* [PATCH net v2 0/2] Fix generating skb from non-linear xdp_buff for mlx5
@ 2025-09-15 22:58 Amery Hung
2025-09-15 22:58 ` [PATCH net v2 1/2] net/mlx5e: RX, Fix generating skb from non-linear xdp_buff for legacy RQ Amery Hung
` (2 more replies)
0 siblings, 3 replies; 7+ messages in thread
From: Amery Hung @ 2025-09-15 22:58 UTC (permalink / raw)
To: netdev
Cc: bpf, andrew+netdev, davem, edumazet, pabeni, kuba, martin.lau,
noren, dtatulea, saeedm, tariqt, mbloch, cpaasch, ameryhung,
kernel-team
v1 -> v2
- Simplify truesize calculation (Tariq)
- Narrow the scope of local variables (Tariq)

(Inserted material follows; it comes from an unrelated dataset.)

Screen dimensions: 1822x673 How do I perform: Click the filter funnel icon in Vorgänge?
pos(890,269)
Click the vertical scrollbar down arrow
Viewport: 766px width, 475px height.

- Make truesize adjustment conditional (Tariq)
v1
- Separate the set from [0] (Dragos)
- Split legacy RQ and striding RQ fixes (Dragos)
- Drop conditional truesize and end frag ptr update (Dragos)

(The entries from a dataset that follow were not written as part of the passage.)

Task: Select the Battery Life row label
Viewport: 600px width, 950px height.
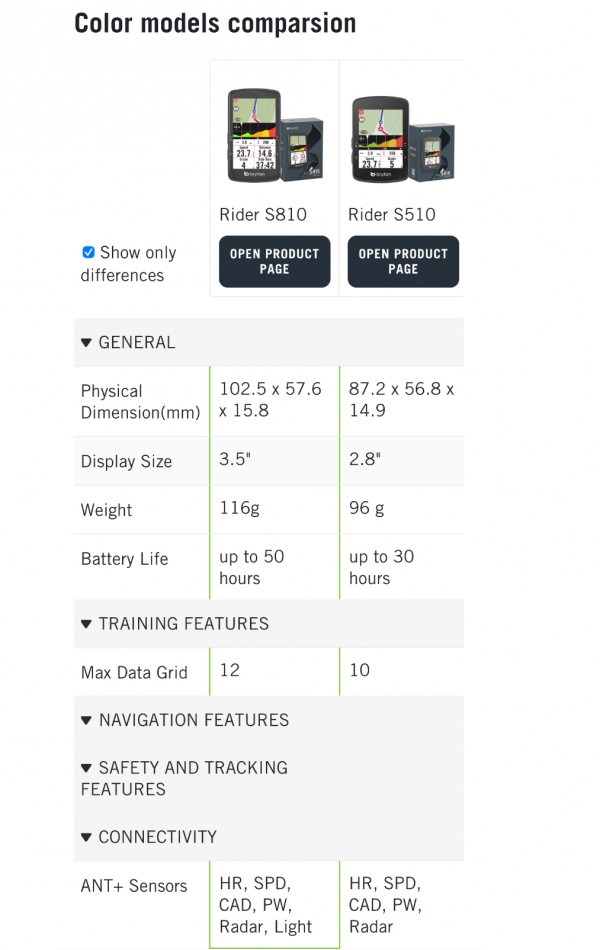Action: coord(124,558)
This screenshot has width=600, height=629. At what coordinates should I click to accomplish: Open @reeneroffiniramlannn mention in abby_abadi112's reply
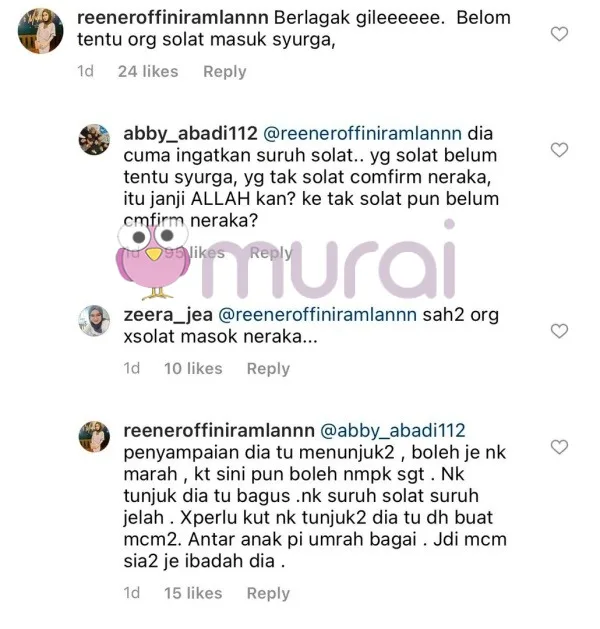362,134
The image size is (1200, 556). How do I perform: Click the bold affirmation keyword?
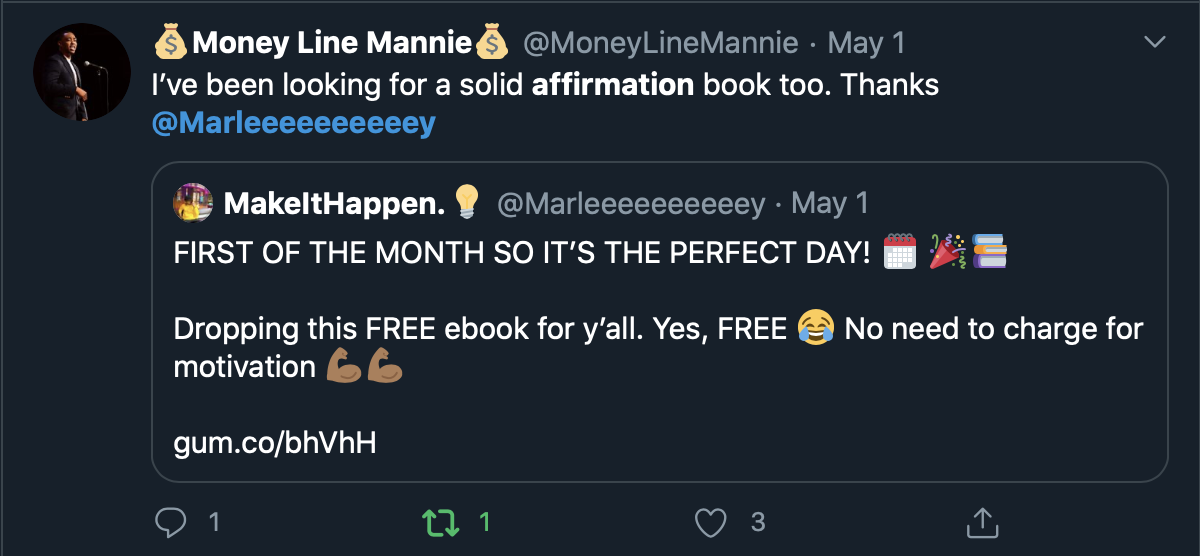click(613, 85)
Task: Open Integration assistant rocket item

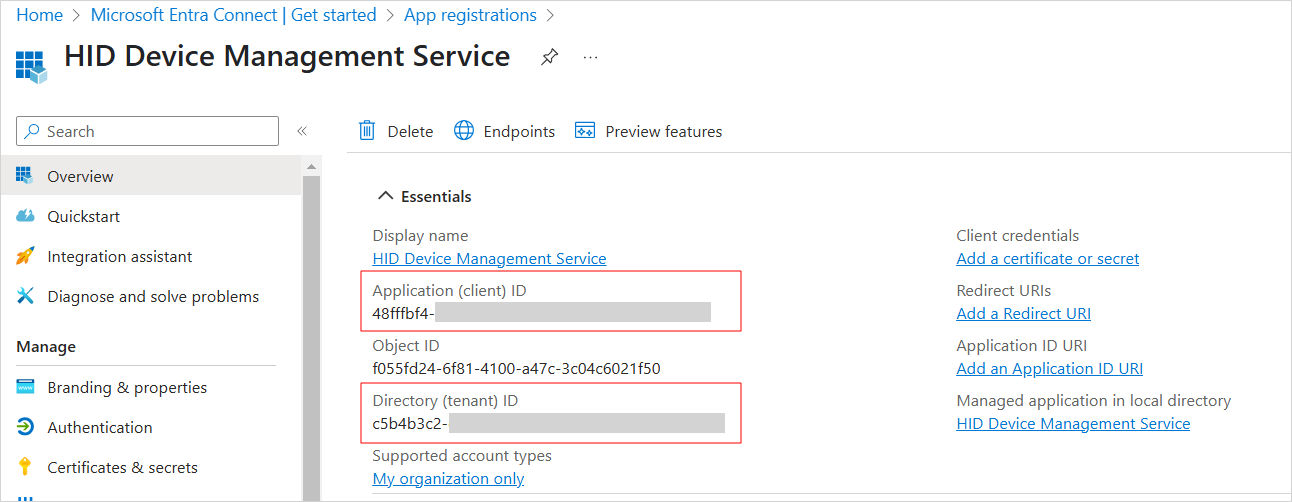Action: click(x=119, y=256)
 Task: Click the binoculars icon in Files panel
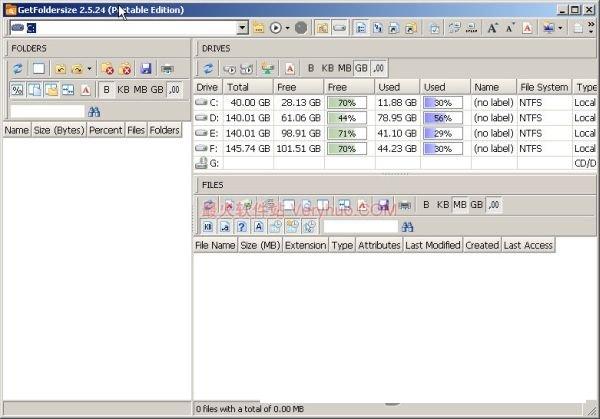[408, 226]
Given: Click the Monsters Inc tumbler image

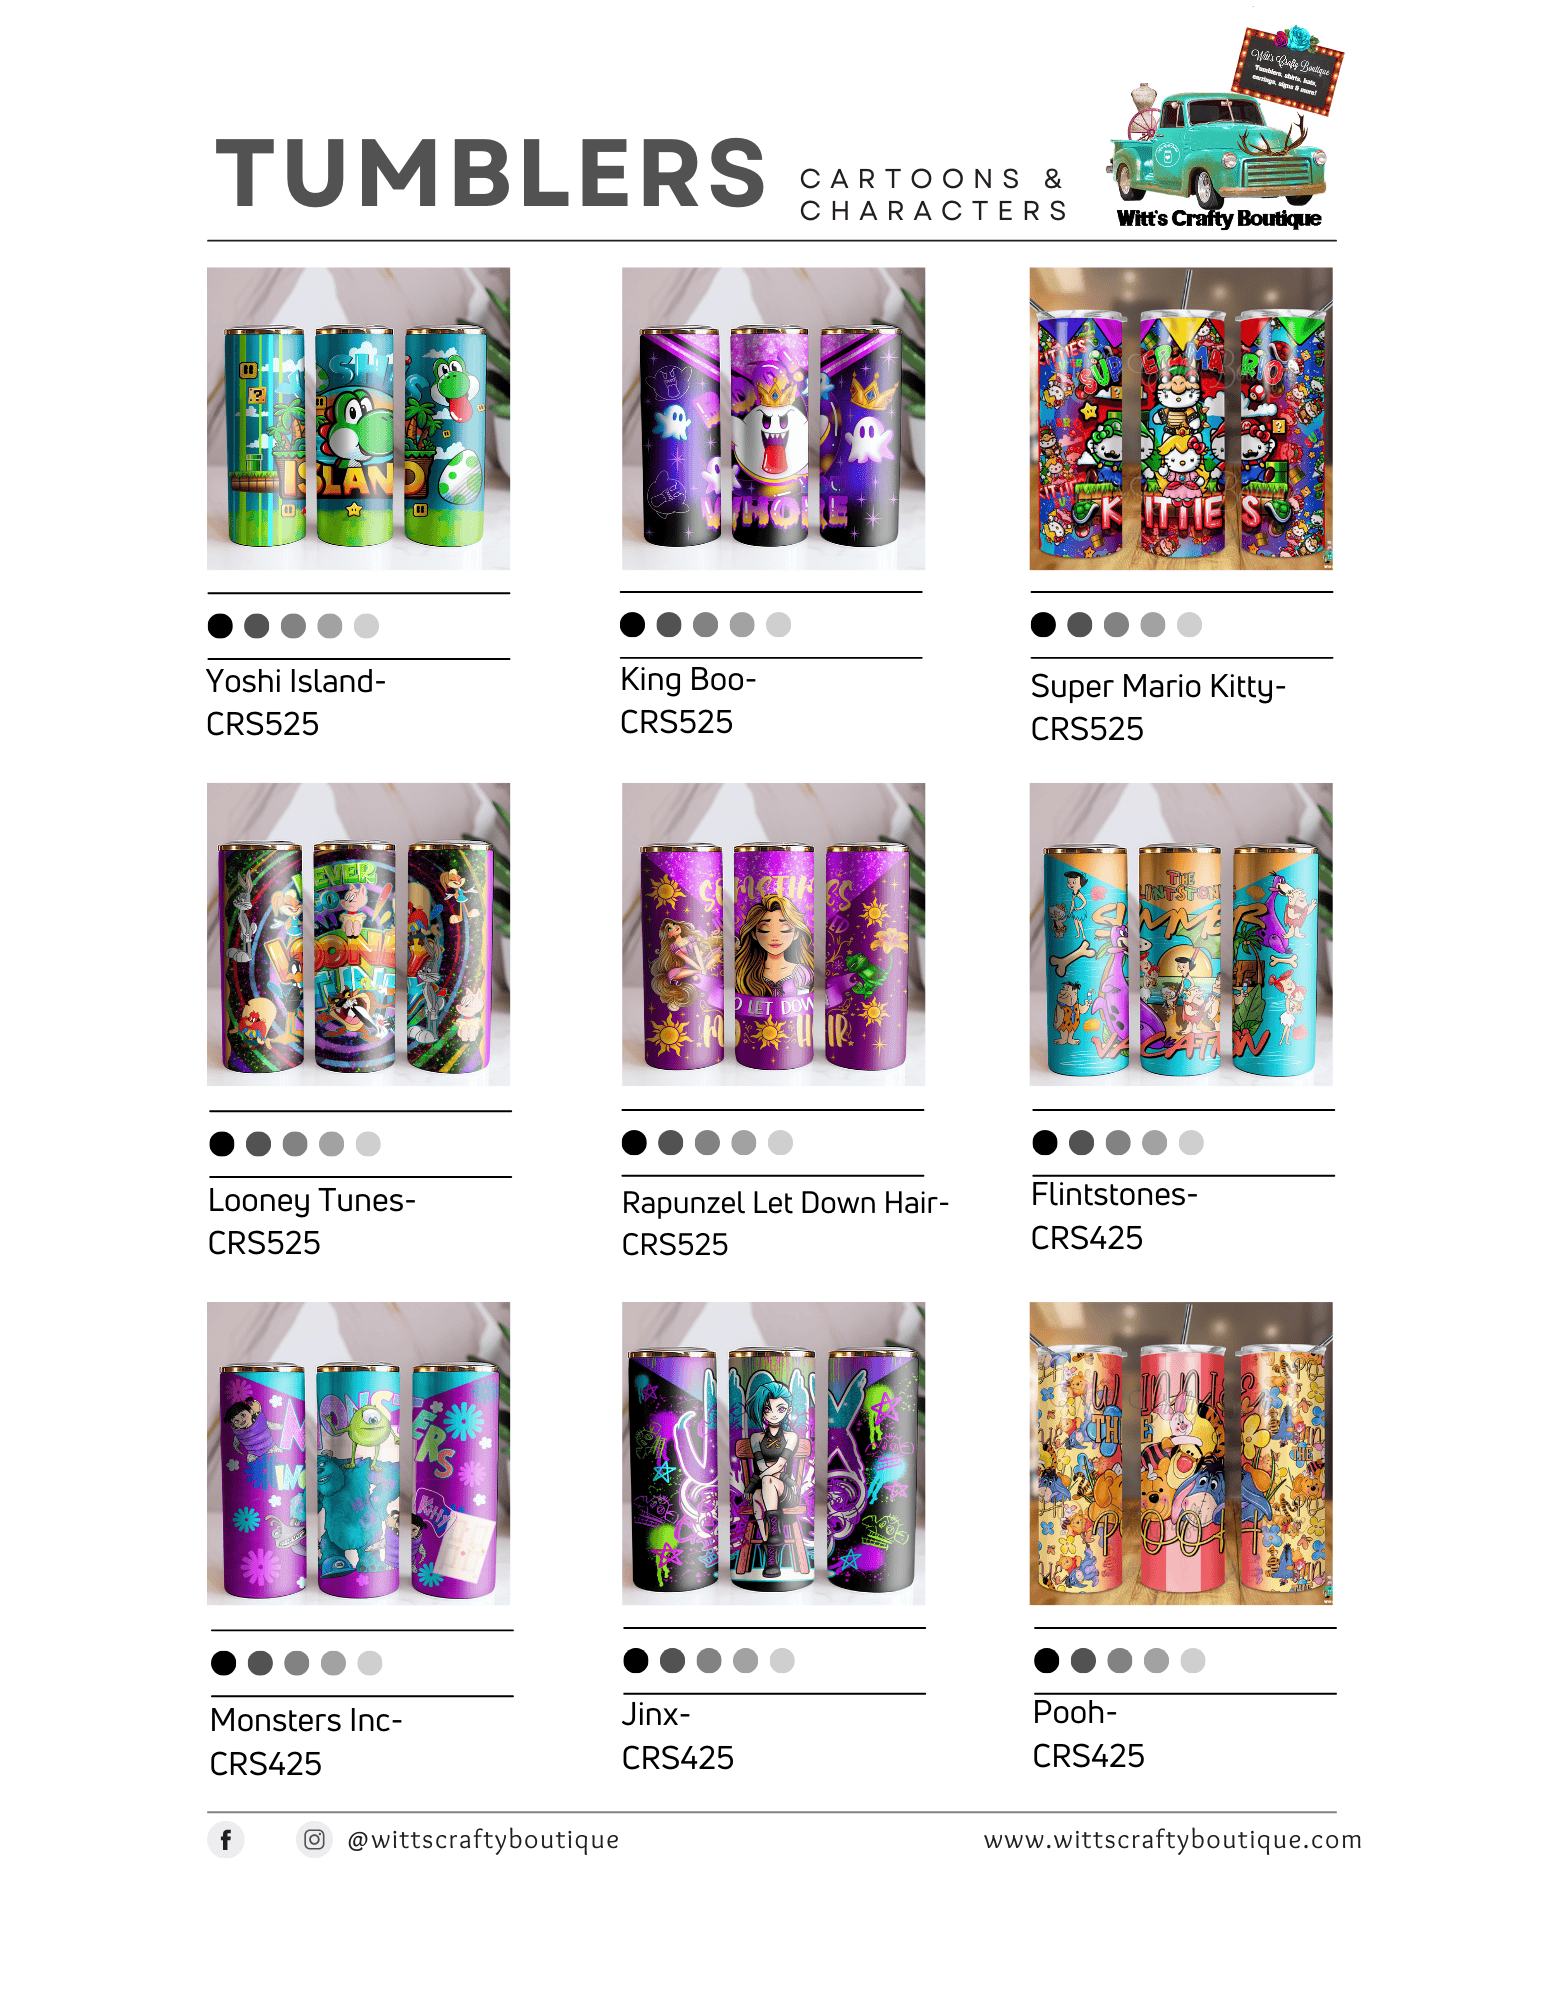Looking at the screenshot, I should [358, 1453].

- Fix truesize calculation in striding RQ (Dragos)
- Fix the always zero headlen passed to __pskb_pull_tail() that
causes kernel panic (Nimrod)
Link: https://lore.kernel.org/bpf/20250910034103.650342-1-ameryhung@gmail.com/
---
Hi all,
This patchset, separated from [0], contains fixes to mlx5 when handling
non-linear xdp_buff. The driver currently generates skb based on
information obtained before the XDP program runs, such as the number of
fragments and the size of the linear data. However, the XDP program can
actually change them through bpf_adjust_{head,tail}(). Fix the bugs
bygenerating skb according to xdp_buff after the XDP program runs.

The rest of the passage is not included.